Starting with a sampled audio signal of acapella vocals, I am interested in determining the shift in the tonal center of the music through the performance.
As a choir progresses through a performance of a piece of music, they often tend to drift downwards so that the key they finish in is 1, 2, or more semitones below the key they started at. This "flatting" is not necessarily evenly spaced over the duration of the piece, and often the lion's share of the flatting will occur in a troublesome chord or key change. Identifying these instances enables us to home in more quickly on the problem areas.
At any point in the performance, the waveform will consist of zero to four voices. Because of the nature of the human voice resonators and articulators, each of the four waveforms will undergo spectrum shaping as word sounds are sung and diphthongs are formed, but the fundamental pitch should remain more or less constant.
I'm interested in comments as to how one might measure this pitch shift, presumably using some variant of the FFT.

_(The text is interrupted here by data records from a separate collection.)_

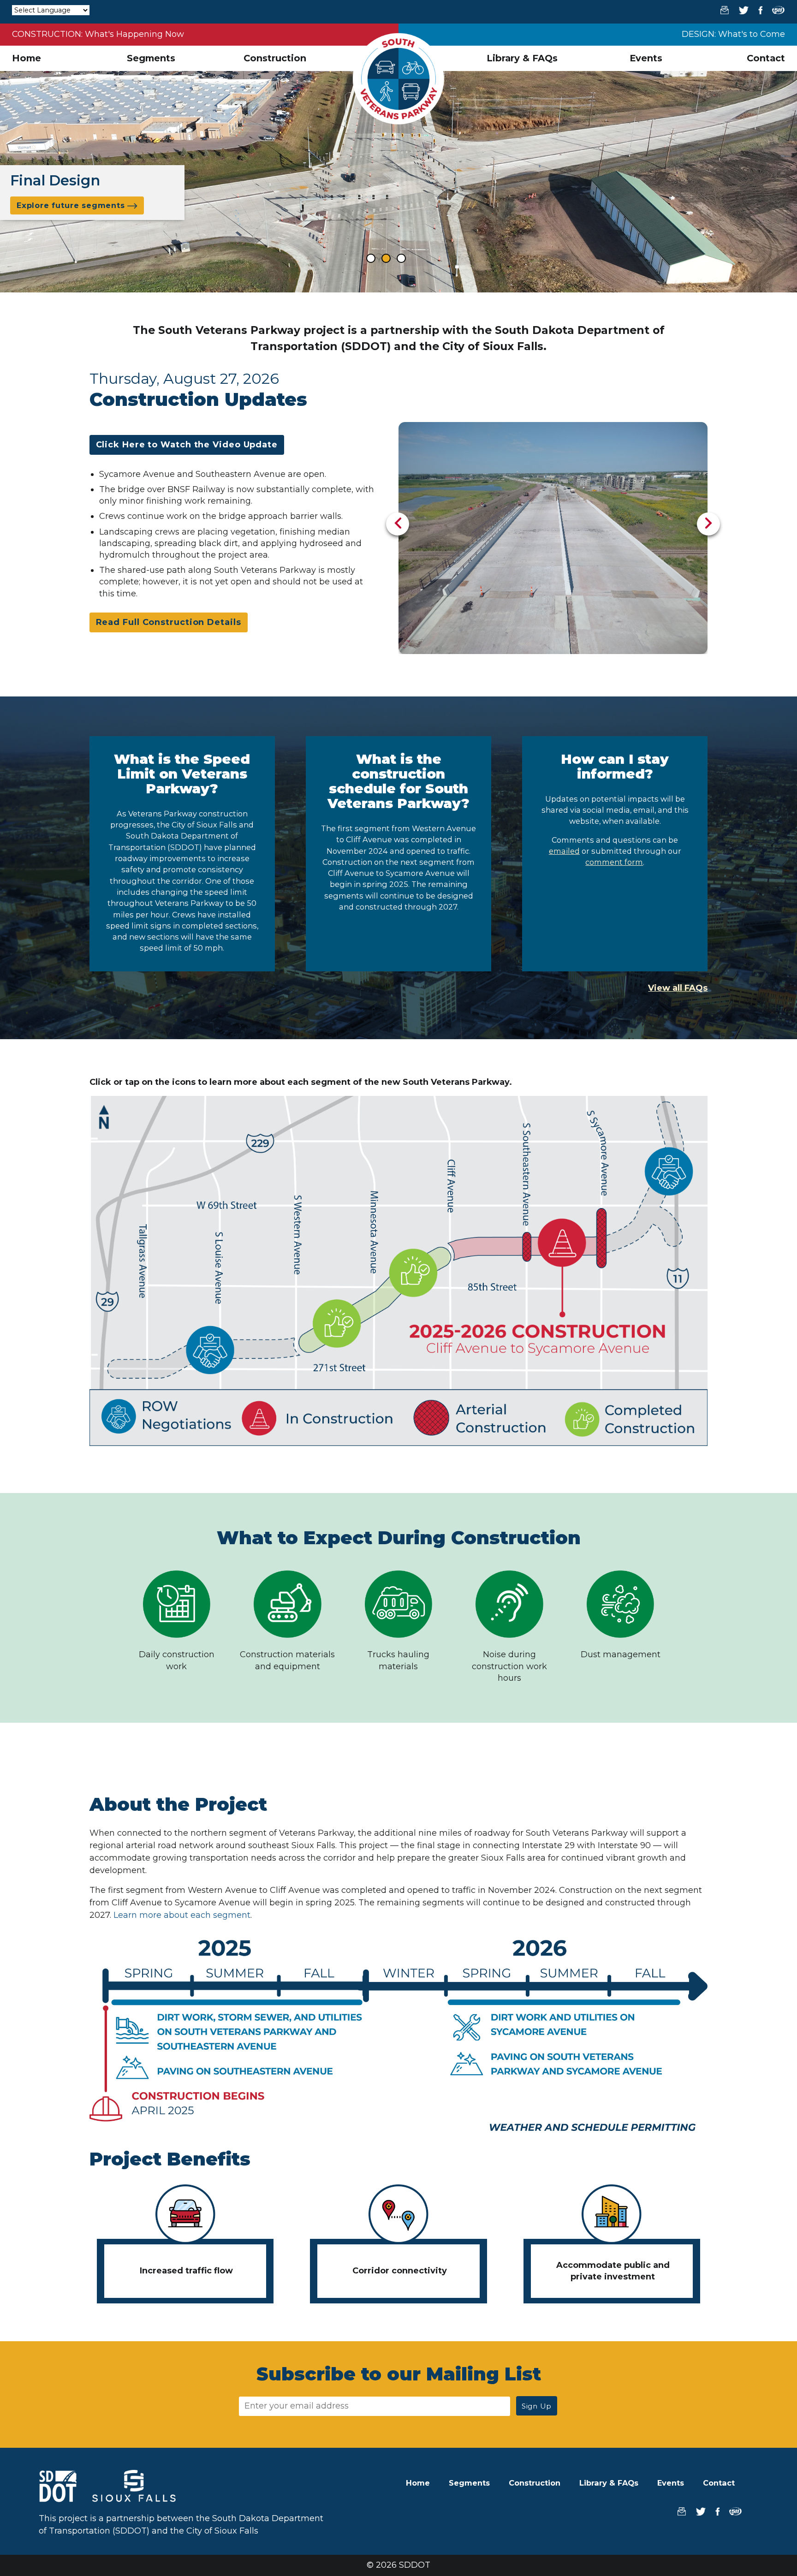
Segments (151, 58)
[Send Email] (721, 10)
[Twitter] (740, 10)
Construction (275, 58)
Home (26, 58)
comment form (614, 862)
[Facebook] (756, 10)
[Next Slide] (708, 523)
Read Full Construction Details (168, 622)
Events (646, 58)
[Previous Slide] (397, 523)
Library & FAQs (522, 58)
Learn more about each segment (181, 1915)
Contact (766, 58)
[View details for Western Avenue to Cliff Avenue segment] (414, 1271)
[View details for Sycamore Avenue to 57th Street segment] (669, 1171)
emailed (564, 851)
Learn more (518, 1206)
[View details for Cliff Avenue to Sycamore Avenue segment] (563, 1243)
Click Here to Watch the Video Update (187, 445)
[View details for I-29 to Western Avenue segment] (210, 1350)
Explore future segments (72, 205)
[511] (775, 10)
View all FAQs (678, 988)
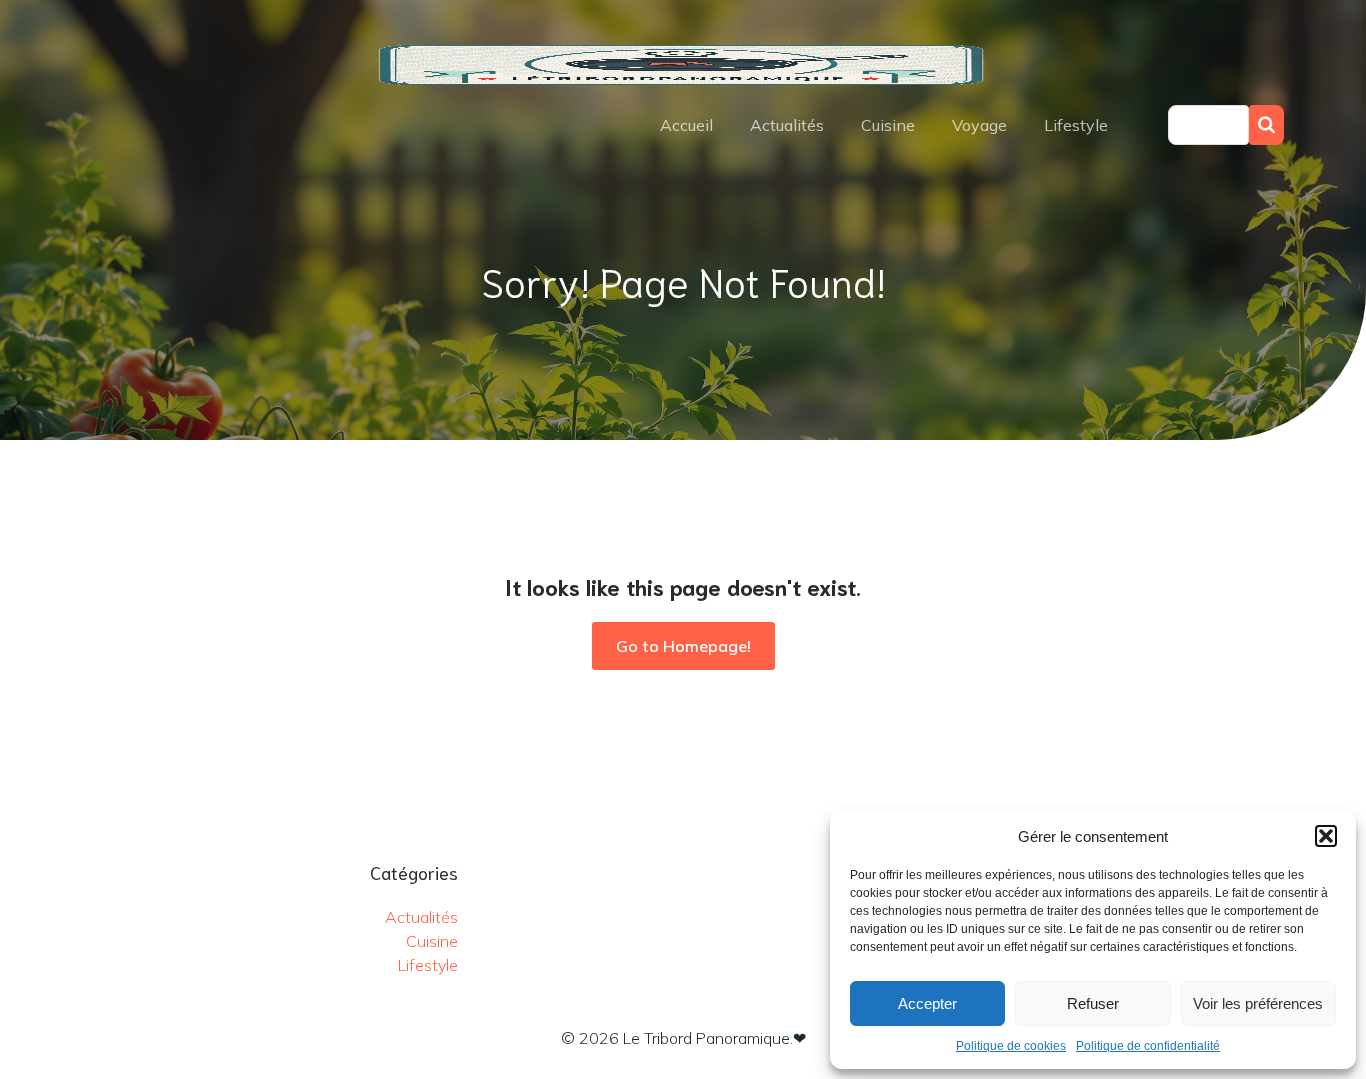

I believe the problem can be reduced to one of accurately determining the fundamental frequency of each of the four voices. From those frequencies and knowing the key the song is being sung in, it should be possible to work out what the chord is, and therefore what the four fundamental frequencies should be, and hence how much the pitch has dropped. Given singers of some experience, each of the four voices will adapt to the new tonal center as the pitch drops, so the relative tuning between the parts will remain true - i.e. reasonably well-tuned chords will still be produced, just at progressively lower keys.